Activity: Could you print only the lines from the one containing "Task: Select the" through the end of the listing below, unchanged?

Extracted data:
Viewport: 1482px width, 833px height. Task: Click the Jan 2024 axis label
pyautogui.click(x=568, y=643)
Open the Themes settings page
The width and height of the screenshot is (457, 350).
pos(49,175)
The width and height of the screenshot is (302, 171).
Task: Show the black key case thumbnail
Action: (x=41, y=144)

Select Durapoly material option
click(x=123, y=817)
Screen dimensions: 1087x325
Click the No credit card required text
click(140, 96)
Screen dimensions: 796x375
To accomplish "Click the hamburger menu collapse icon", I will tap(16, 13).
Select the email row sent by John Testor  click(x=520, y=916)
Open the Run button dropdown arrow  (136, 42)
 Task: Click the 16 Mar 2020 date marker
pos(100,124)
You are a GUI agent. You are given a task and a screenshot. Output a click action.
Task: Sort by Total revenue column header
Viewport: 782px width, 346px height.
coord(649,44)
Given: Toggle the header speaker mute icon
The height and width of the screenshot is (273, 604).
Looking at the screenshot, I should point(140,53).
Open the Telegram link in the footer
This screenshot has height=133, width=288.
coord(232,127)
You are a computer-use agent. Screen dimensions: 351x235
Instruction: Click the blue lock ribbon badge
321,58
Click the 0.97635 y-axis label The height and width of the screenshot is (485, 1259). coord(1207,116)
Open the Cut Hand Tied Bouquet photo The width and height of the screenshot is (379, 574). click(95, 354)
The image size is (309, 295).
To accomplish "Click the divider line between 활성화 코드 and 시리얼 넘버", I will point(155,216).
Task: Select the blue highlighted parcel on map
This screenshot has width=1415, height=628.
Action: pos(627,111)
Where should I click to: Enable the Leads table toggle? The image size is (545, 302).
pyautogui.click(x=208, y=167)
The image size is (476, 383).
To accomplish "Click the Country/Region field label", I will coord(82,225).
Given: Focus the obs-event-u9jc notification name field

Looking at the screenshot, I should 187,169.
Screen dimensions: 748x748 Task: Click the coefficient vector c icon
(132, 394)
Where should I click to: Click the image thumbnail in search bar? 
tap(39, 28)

Exercise result:
Task: Select the blue highlighted parcel on map
This screenshot has width=1415, height=628.
Action: pos(627,111)
Where should I click to: Enable the Leads table toggle? The image size is (545, 302).
pyautogui.click(x=208, y=167)
The image size is (476, 383).
To accomplish "Click the Country/Region field label", I will coord(82,225).
Given: Focus the obs-event-u9jc notification name field

Looking at the screenshot, I should 187,169.
Screen dimensions: 748x748 Task: Click the coefficient vector c icon
(132, 394)
Where should I click to: Click the image thumbnail in search bar? 
tap(39, 28)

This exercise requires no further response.